- [Task prompt] Copy all of the material below, line for line.

- [Supplied records]
.....

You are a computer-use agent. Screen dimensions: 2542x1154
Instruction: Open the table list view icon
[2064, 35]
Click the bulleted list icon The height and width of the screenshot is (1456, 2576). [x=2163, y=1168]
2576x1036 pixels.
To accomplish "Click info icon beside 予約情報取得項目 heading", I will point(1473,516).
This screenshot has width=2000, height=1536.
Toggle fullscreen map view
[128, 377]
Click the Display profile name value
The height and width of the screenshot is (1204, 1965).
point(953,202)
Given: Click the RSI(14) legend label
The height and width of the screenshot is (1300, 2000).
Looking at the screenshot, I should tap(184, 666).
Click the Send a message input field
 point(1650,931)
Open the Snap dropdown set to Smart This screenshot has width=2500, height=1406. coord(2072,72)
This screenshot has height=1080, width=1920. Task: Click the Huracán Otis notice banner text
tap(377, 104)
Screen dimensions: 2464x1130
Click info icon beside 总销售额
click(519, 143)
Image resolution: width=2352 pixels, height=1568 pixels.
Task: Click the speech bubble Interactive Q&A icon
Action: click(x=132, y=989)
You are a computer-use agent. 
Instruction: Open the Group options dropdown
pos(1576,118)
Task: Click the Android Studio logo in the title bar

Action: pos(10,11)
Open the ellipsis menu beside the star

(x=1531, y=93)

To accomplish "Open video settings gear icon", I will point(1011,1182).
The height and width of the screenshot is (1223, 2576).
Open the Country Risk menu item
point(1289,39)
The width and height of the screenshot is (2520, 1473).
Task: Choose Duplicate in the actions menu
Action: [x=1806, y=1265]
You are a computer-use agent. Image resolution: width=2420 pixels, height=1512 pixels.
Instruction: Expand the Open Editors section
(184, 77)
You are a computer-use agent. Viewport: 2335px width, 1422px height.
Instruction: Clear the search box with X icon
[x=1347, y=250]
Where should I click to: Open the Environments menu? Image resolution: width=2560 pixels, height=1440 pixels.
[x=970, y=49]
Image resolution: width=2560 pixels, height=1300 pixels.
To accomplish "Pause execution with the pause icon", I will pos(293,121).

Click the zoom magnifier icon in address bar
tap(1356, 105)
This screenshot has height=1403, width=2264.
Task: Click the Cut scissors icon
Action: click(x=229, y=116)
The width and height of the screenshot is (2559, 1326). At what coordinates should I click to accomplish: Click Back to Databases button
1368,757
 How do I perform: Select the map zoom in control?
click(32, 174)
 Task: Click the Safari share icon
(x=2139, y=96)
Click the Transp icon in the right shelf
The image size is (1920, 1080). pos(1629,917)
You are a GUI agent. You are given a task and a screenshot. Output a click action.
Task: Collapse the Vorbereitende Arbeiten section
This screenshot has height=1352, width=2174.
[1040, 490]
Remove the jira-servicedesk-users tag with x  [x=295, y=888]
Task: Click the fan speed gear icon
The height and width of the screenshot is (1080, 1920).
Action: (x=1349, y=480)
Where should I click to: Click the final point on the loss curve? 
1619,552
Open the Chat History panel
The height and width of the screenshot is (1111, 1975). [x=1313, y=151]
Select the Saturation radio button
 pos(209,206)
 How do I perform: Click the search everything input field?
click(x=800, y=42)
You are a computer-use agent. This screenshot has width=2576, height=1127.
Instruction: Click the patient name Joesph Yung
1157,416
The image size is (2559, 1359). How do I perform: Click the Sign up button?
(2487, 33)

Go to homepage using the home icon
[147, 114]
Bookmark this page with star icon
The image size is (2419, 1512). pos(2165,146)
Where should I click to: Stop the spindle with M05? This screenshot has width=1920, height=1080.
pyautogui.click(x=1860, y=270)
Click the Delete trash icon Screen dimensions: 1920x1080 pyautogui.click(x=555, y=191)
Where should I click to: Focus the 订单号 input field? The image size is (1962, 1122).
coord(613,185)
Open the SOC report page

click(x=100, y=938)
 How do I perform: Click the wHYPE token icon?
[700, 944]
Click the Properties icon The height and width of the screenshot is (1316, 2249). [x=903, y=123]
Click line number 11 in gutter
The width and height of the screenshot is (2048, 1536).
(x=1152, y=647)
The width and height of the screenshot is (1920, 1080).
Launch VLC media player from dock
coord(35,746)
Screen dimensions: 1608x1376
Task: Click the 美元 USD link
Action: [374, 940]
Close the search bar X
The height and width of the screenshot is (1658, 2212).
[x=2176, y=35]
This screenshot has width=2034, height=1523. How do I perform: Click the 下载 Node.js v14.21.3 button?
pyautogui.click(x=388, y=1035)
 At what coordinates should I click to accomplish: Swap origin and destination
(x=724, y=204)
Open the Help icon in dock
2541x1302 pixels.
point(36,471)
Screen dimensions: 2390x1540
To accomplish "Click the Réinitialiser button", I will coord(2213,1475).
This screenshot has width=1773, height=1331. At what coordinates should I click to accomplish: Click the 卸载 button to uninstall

.....

- [The completed task]
You are a computer-use agent. Screen dimensions: 2542x1154
Instruction: Open the table list view icon
[2064, 35]
Click the bulleted list icon The height and width of the screenshot is (1456, 2576). [x=2163, y=1168]
2576x1036 pixels.
To accomplish "Click info icon beside 予約情報取得項目 heading", I will point(1473,516).
This screenshot has width=2000, height=1536.
Toggle fullscreen map view
[128, 377]
Click the Display profile name value
The height and width of the screenshot is (1204, 1965).
point(953,202)
Given: Click the RSI(14) legend label
The height and width of the screenshot is (1300, 2000).
Looking at the screenshot, I should tap(184, 666).
Click the Send a message input field
 point(1650,931)
Open the Snap dropdown set to Smart This screenshot has width=2500, height=1406. coord(2072,72)
This screenshot has height=1080, width=1920. Task: Click the Huracán Otis notice banner text
tap(377, 104)
Screen dimensions: 2464x1130
Click info icon beside 总销售额
click(519, 143)
Image resolution: width=2352 pixels, height=1568 pixels.
Task: Click the speech bubble Interactive Q&A icon
Action: click(x=132, y=989)
You are a computer-use agent. 
Instruction: Open the Group options dropdown
pos(1576,118)
Task: Click the Android Studio logo in the title bar

Action: pos(10,11)
Open the ellipsis menu beside the star

(x=1531, y=93)

To accomplish "Open video settings gear icon", I will point(1011,1182).
The height and width of the screenshot is (1223, 2576).
Open the Country Risk menu item
point(1289,39)
The width and height of the screenshot is (2520, 1473).
Task: Choose Duplicate in the actions menu
Action: [x=1806, y=1265]
You are a computer-use agent. Image resolution: width=2420 pixels, height=1512 pixels.
Instruction: Expand the Open Editors section
(184, 77)
You are a computer-use agent. Viewport: 2335px width, 1422px height.
Instruction: Clear the search box with X icon
[x=1347, y=250]
Where should I click to: Open the Environments menu? Image resolution: width=2560 pixels, height=1440 pixels.
[x=970, y=49]
Image resolution: width=2560 pixels, height=1300 pixels.
To accomplish "Pause execution with the pause icon", I will pos(293,121).

Click the zoom magnifier icon in address bar
tap(1356, 105)
This screenshot has height=1403, width=2264.
Task: Click the Cut scissors icon
Action: click(x=229, y=116)
The width and height of the screenshot is (2559, 1326). At what coordinates should I click to accomplish: Click Back to Databases button
1368,757
 How do I perform: Select the map zoom in control?
click(32, 174)
 Task: Click the Safari share icon
(x=2139, y=96)
Click the Transp icon in the right shelf
The image size is (1920, 1080). pos(1629,917)
You are a GUI agent. You are given a task and a screenshot. Output a click action.
Task: Collapse the Vorbereitende Arbeiten section
This screenshot has height=1352, width=2174.
[1040, 490]
Remove the jira-servicedesk-users tag with x  [x=295, y=888]
Task: Click the fan speed gear icon
The height and width of the screenshot is (1080, 1920).
Action: (x=1349, y=480)
Where should I click to: Click the final point on the loss curve? 
1619,552
Open the Chat History panel
The height and width of the screenshot is (1111, 1975). [x=1313, y=151]
Select the Saturation radio button
 pos(209,206)
 How do I perform: Click the search everything input field?
click(x=800, y=42)
You are a computer-use agent. This screenshot has width=2576, height=1127.
Instruction: Click the patient name Joesph Yung
1157,416
The image size is (2559, 1359). How do I perform: Click the Sign up button?
(2487, 33)

Go to homepage using the home icon
[147, 114]
Bookmark this page with star icon
The image size is (2419, 1512). pos(2165,146)
Where should I click to: Stop the spindle with M05? This screenshot has width=1920, height=1080.
pyautogui.click(x=1860, y=270)
Click the Delete trash icon Screen dimensions: 1920x1080 pyautogui.click(x=555, y=191)
Where should I click to: Focus the 订单号 input field? The image size is (1962, 1122).
coord(613,185)
Open the SOC report page

click(x=100, y=938)
 How do I perform: Click the wHYPE token icon?
[700, 944]
Click the Properties icon The height and width of the screenshot is (1316, 2249). [x=903, y=123]
Click line number 11 in gutter
The width and height of the screenshot is (2048, 1536).
(x=1152, y=647)
The width and height of the screenshot is (1920, 1080).
Launch VLC media player from dock
coord(35,746)
Screen dimensions: 1608x1376
Task: Click the 美元 USD link
Action: [374, 940]
Close the search bar X
The height and width of the screenshot is (1658, 2212).
[x=2176, y=35]
This screenshot has width=2034, height=1523. How do I perform: Click the 下载 Node.js v14.21.3 button?
pyautogui.click(x=388, y=1035)
 At what coordinates should I click to accomplish: Swap origin and destination
(x=724, y=204)
Open the Help icon in dock
2541x1302 pixels.
point(36,471)
Screen dimensions: 2390x1540
To accomplish "Click the Réinitialiser button", I will coord(2213,1475).
This screenshot has width=1773, height=1331. At what coordinates should I click to accomplish: Click the 卸载 button to uninstall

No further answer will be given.